Research Project: Development and Validation of Predictive Models and Pathogen Modeling Programs; and Data Acquisition for International Microbial Databases

Location: Residue Chemistry and Predictive Microbiology Research

Title: Antibiotic resistance influences growth rates and cross-tolerance to lactic acid in E. coli O157: H7 H1730

Author
item OGUADINMA, IKECHUKWU - University Of Georgia
item MISHRA, ABHINAV - University Of Georgia
item Juneja, Vijay
item DEVKUMAR, GOVINDARAJ - University Of Georgia

Submitted to: Foodborne Pathogens and Disease
Publication Type: Peer Reviewed Journal
Publication Acceptance Date: 5/21/2022
Publication Date: N/A
Citation: N/A

Interpretive Summary: The prevalence of antibiotic resistance in Shiga toxigenic Escherichia coli continues to be a concern for the food industry. A common intervention strategy to prevent the presence of microbial contaminants on beef is the use of lactic acid sprays on carcasses. We evaluated the tolerance of ampicillin and streptomycin resistant variants of E. coli O157:H7 H1730 to lactic acid. The results suggested that E. coli O157:H7 strains with antibiotic resistance profiles might be more tolerant to lactic acid and this resistance is lactic acid concentration dependent. These findings will help understand the risks of antibiotic associated lactic acid cross-tolerance in E. coli O157:H7.

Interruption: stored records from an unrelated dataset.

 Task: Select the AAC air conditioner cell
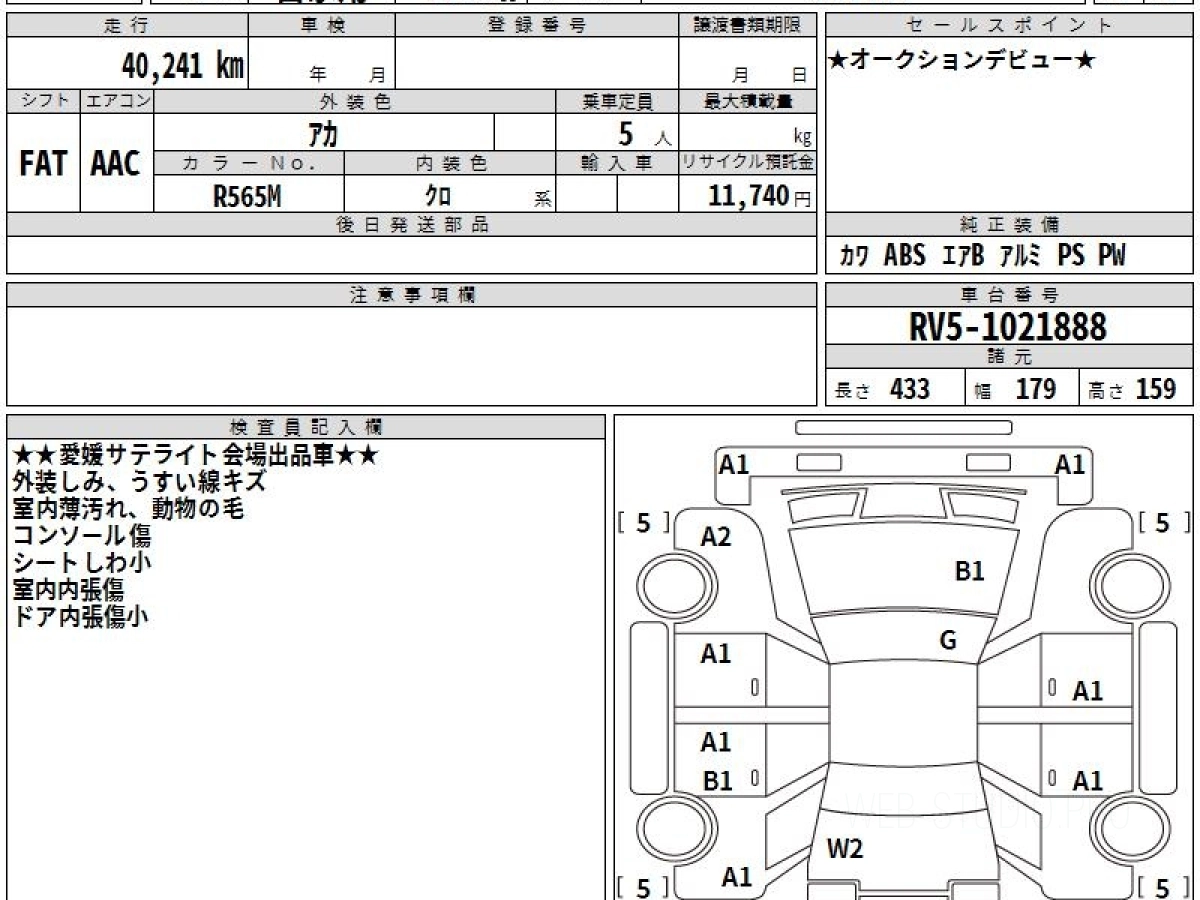click(x=116, y=164)
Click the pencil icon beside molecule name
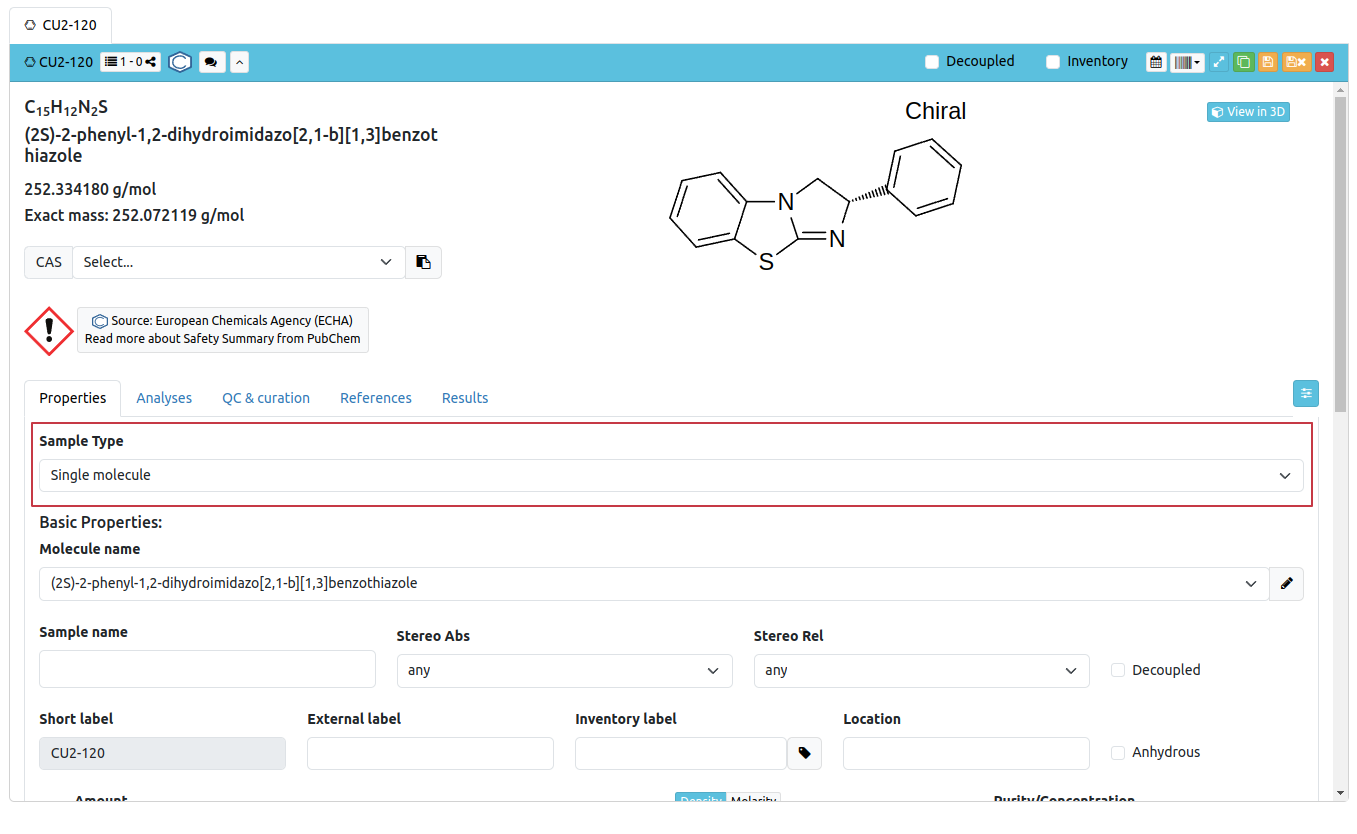1357x834 pixels. point(1286,584)
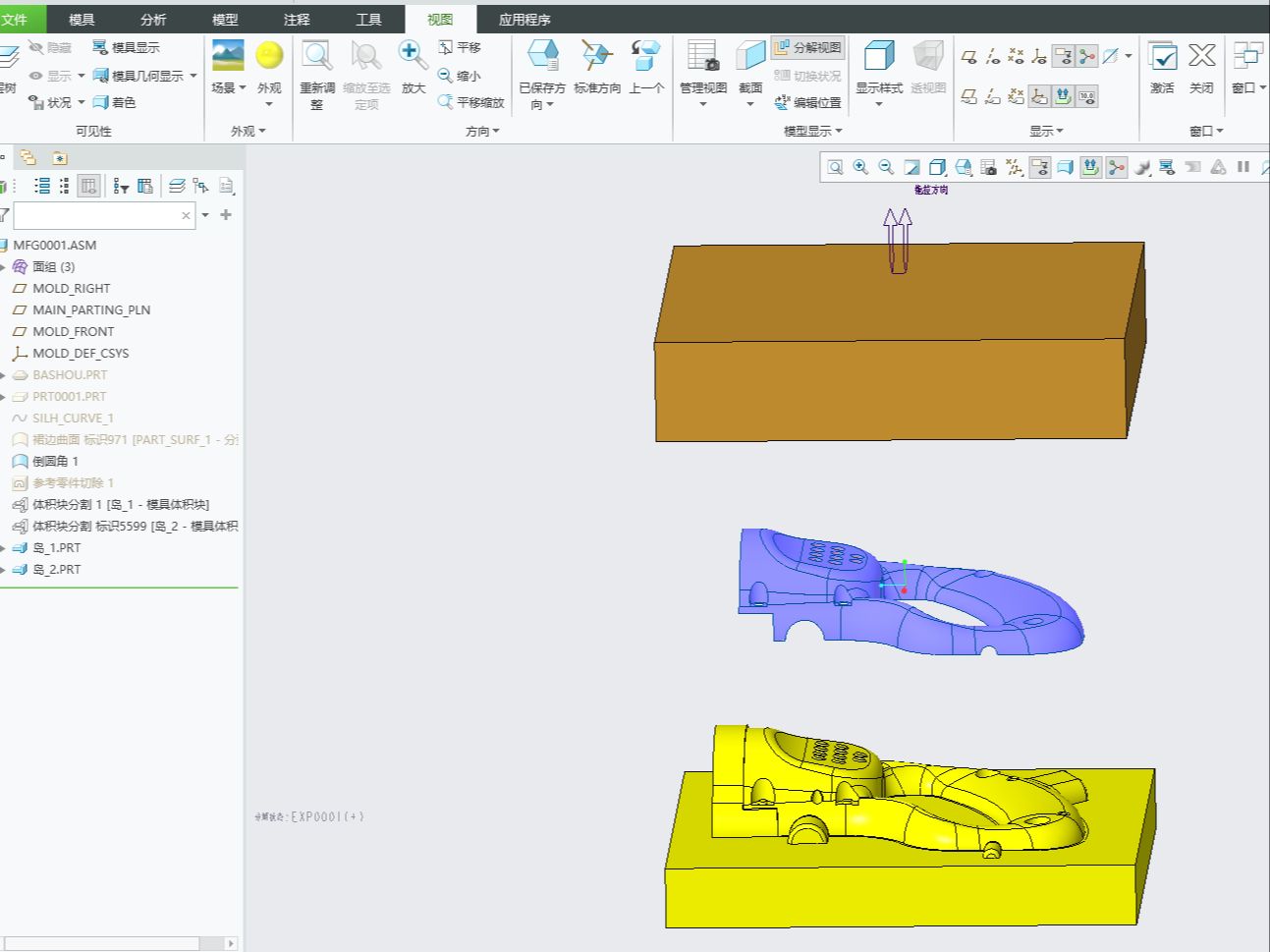Expand the 面组 (3) tree node

[4, 267]
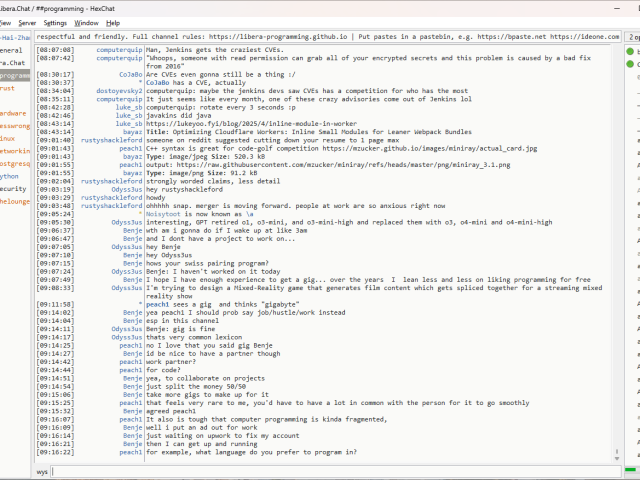Viewport: 640px width, 480px height.
Task: Open the thelounge channel
Action: (15, 200)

Technical Abstract: Escherichia coli O157:H7 contamination has been implicated in numerous food-borne outbreaks. Contamination occurs despite the use of antimicrobial interventions such as lactic acid. Also, resistance to antibiotics such as ampicillin and streptomycin has been frequently reported among isolates of E. coli O157:H7. The influence of antibiotic resistance on growth rates and cross-tolerance of E. coli O157:H7 H1730 to lactic acid was evaluated in this study. Antibiotic resistant strain variants of E. coli O157:H7 H1730 were generated by conferring resistance to either ampicillin (amp C) or streptomycin (strep C) or both ampicillin and streptomycin (amp C strep C) through incremental exposure to the antibiotics. Ampicillin resistance was also conferred using a plasmid to generate strains amp P and amp P strep C. The MIC of lactic acid on all the strains evaluated was 0.375% v/v. The lag phase duration of all strains except E. coli O157:H7 amp P strep C increased with increasing concentration of lactic acid. Strains amp P strep C, and amp C were most tolerant to 2.5% lactic acid with declines in cell population of 2.86 and 2.56 log CFU/ml respectively (p<0.05). Strain amp P strep C was the most tolerant when evaluated by the Live/dead viability assay. Tolerance to lactic acid was significantly influenced by both antibiotic resistance profile of the strain and lactic acid concentration. The results from this study indicate that E. coli O157:H7 strains with certain antibiotic resistance profiles might be more tolerant to lactic acid.